Autumn Budget 2025/26 | What Employers Need to Know

autumn budget 2025

The Autumn Budget for 2025/26 introduces several employment and payroll changes that will directly affect UK businesses. From National Insurance and wage increases to company car benefits and new payroll reporting rules, these measures will influence how you budget, recruit and manage staff in the years ahead.

Here is a clear breakdown of the updates most relevant to employers.

Employer National Insurance Contributions and Allowance

The employer NICs rate remains at 15 per cent for 2025/26.

The Secondary Threshold, the point at which employers start paying NICs for each employee, stays fixed at £5,000 per year until April 2031.

Employment Allowance remains available. Eligible businesses can reduce their NICs bill by up to £10,500 per year.

National Living and Minimum Wage Increases from April 2026

Employers will need to prepare for increased wage costs from 1 April 2026, when the following new rates take effect:

CategoryHourly Rate
National Living Wage (21 and over)£12.71
Age 18 to 20£10.85
Age 16 to 17£8.00
Apprentices£8.00

Make sure your payroll systems are updated and your budgets reflect these changes in advance.

U-turn on Day One Unfair Dismissal Protection

The government has confirmed that plans to introduce day one rights to claim unfair dismissal have been dropped. Instead, protection from unfair dismissal will now apply after six months of continuous employment.

This change follows pressure from business groups and concerns that immediate protections could discourage hiring. It allows employers to retain more flexibility during the initial months of employment without being immediately exposed to legal dismissal claims.

Other rights that were originally planned to take effect from the first day of employment, including statutory sick pay and paternity leave, are still expected to come into force in April 2026.

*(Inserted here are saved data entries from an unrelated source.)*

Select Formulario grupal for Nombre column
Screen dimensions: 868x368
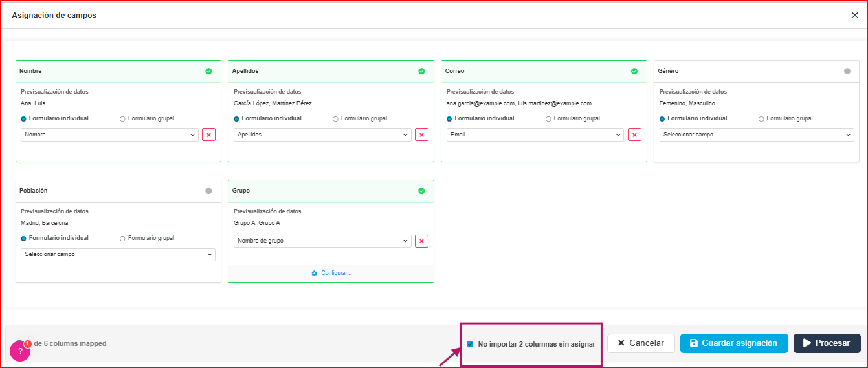[x=123, y=119]
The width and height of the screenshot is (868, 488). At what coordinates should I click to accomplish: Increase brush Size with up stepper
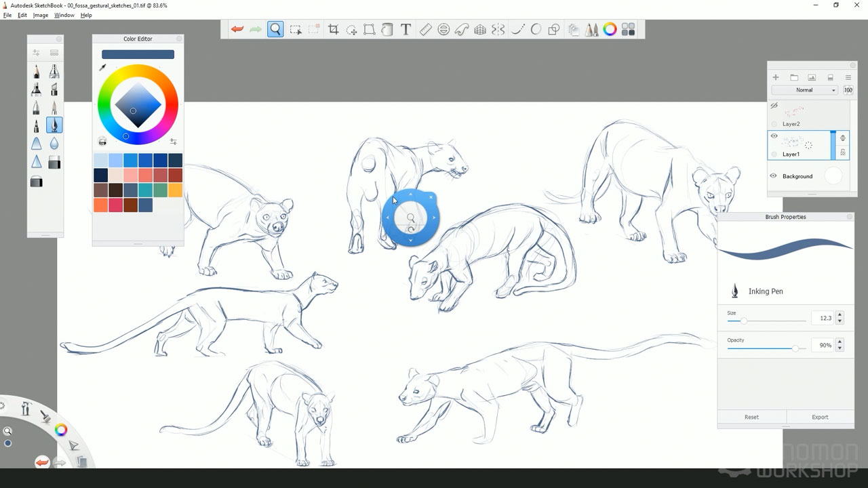(x=840, y=314)
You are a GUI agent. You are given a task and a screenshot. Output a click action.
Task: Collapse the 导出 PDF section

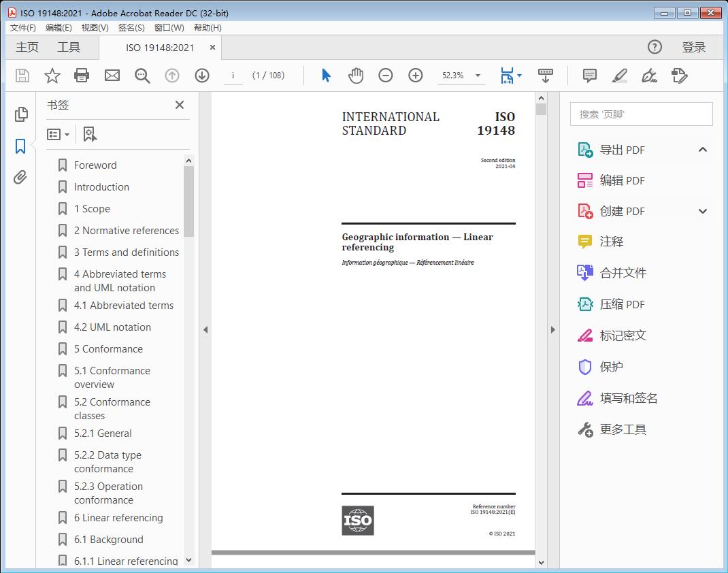(703, 149)

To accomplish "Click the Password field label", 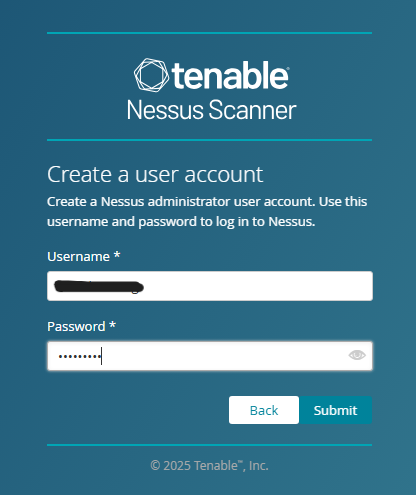I will click(76, 326).
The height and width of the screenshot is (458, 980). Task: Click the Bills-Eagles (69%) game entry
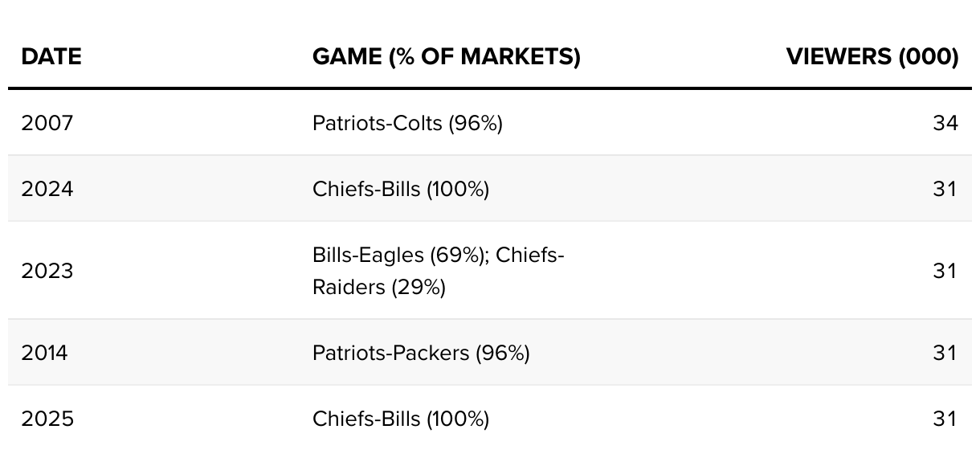click(x=400, y=255)
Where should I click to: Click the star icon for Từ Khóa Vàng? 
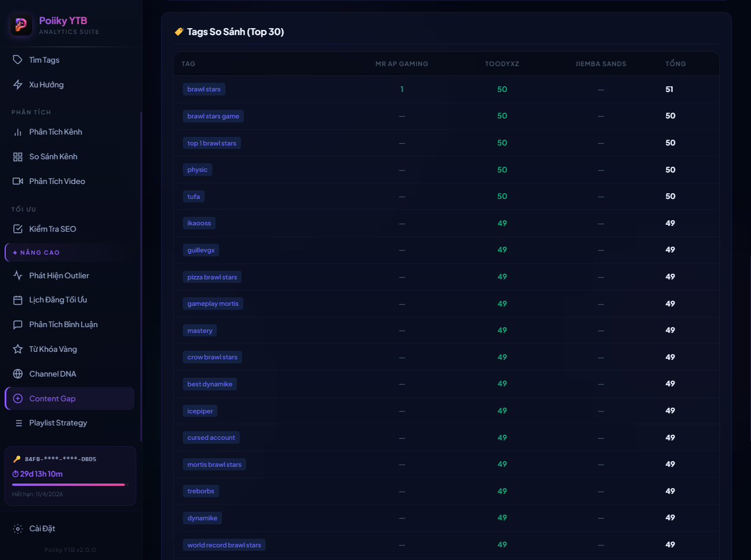click(18, 349)
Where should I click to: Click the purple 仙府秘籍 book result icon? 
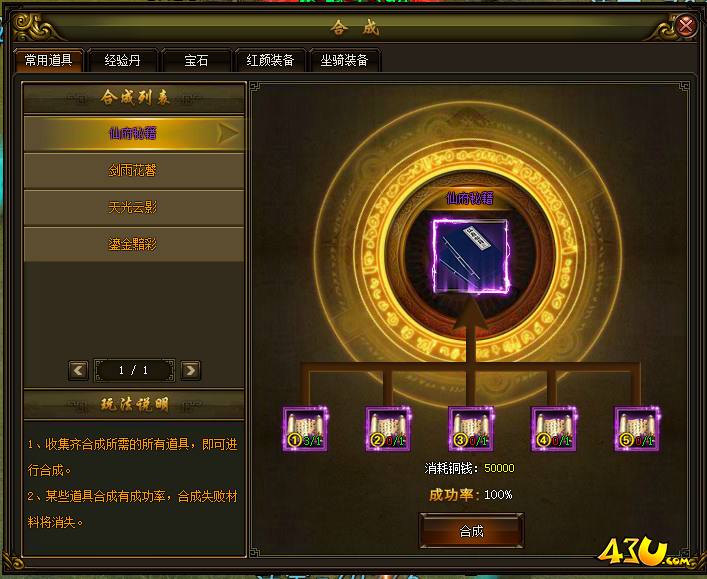pos(471,256)
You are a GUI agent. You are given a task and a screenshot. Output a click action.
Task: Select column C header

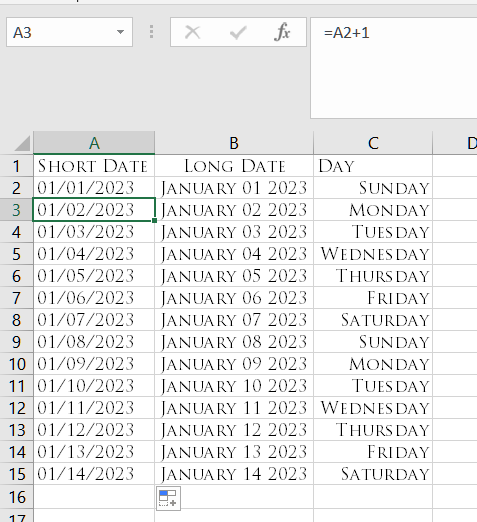pos(373,143)
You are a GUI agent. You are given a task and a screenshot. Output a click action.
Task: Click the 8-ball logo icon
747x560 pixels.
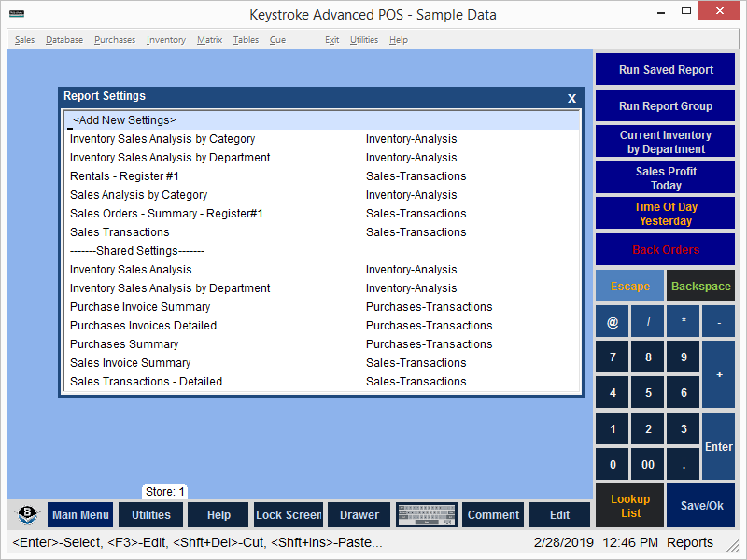[x=27, y=515]

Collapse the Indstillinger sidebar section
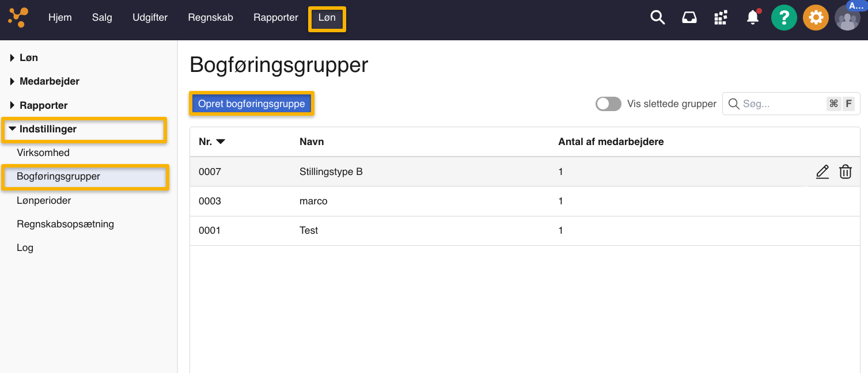[x=48, y=129]
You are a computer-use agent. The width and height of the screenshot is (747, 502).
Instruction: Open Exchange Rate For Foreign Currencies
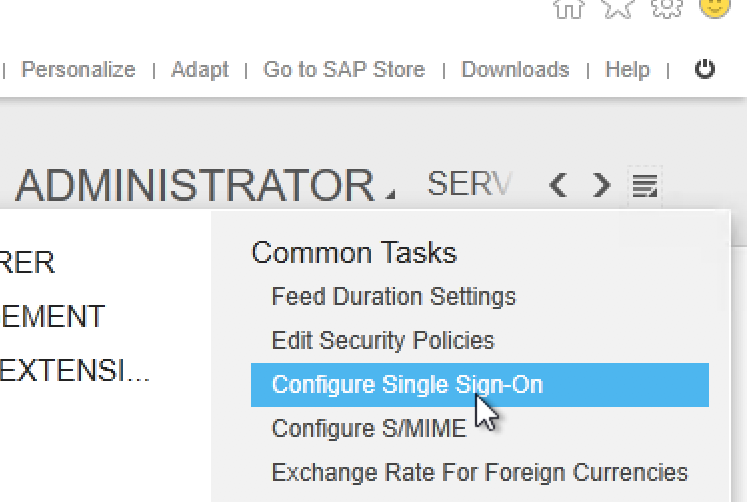coord(480,473)
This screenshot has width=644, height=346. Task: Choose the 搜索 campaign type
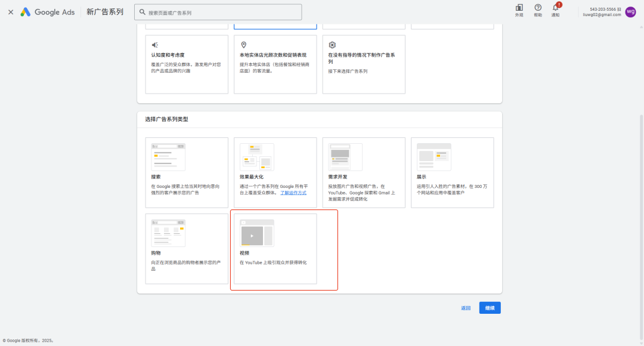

NICs Relief for Hiring Veterans Extended

The employer NICs relief for hiring military veterans in their first civilian role has been extended to April 2028. This means you will not pay employer NICs on the first £50,270 of earnings for qualifying veterans during their first year of employment.

Company Car and Van Benefit Changes

Employers providing company vehicles should note these updates for 2026/27:

  • The benefit-in-kind rate for zero-emission cars rises from 3% to 4%.
  • Other low-emission cars (under 75g/km) will see a 1% increase in their tax charge.
  • The maximum benefit charge remains at 37%
  • A temporary easement for plug-in hybrid vehicles will apply from 1 January 2025 to 5 April 2028, helping employers manage increased tax bills due to emissions rule changes.
  • The Car Fuel Benefit Charge, Van Benefit Charge and Van Fuel Benefit Charges will all increase from April 2026.

Mandatory Payroll Reporting for Benefits in Kind

As part of the changes introduced in the Autumn Budget 2025, from April 2027 all benefits in kind must be reported and taxed through payroll software. This will apply to both Income Tax and Class 1A NICs.

Businesses should start preparing by reviewing their systems, processes and software to ensure compliance ahead of the phased rollout.

New Liability for Umbrella Company Non-Compliance

From 6 April 2026, if you engage workers through an umbrella company, your business could be held jointly liable for any unpaid PAYE and NICs.

Key points:

  • Agencies will be first in line for responsibility.
  • If there is no agency, the end client (you) will be responsible.
  • This change aims to protect workers from tax issues caused by non-compliant umbrella providers.

Employers should review supply chains and recruitment arrangements to ensure transparency and compliance.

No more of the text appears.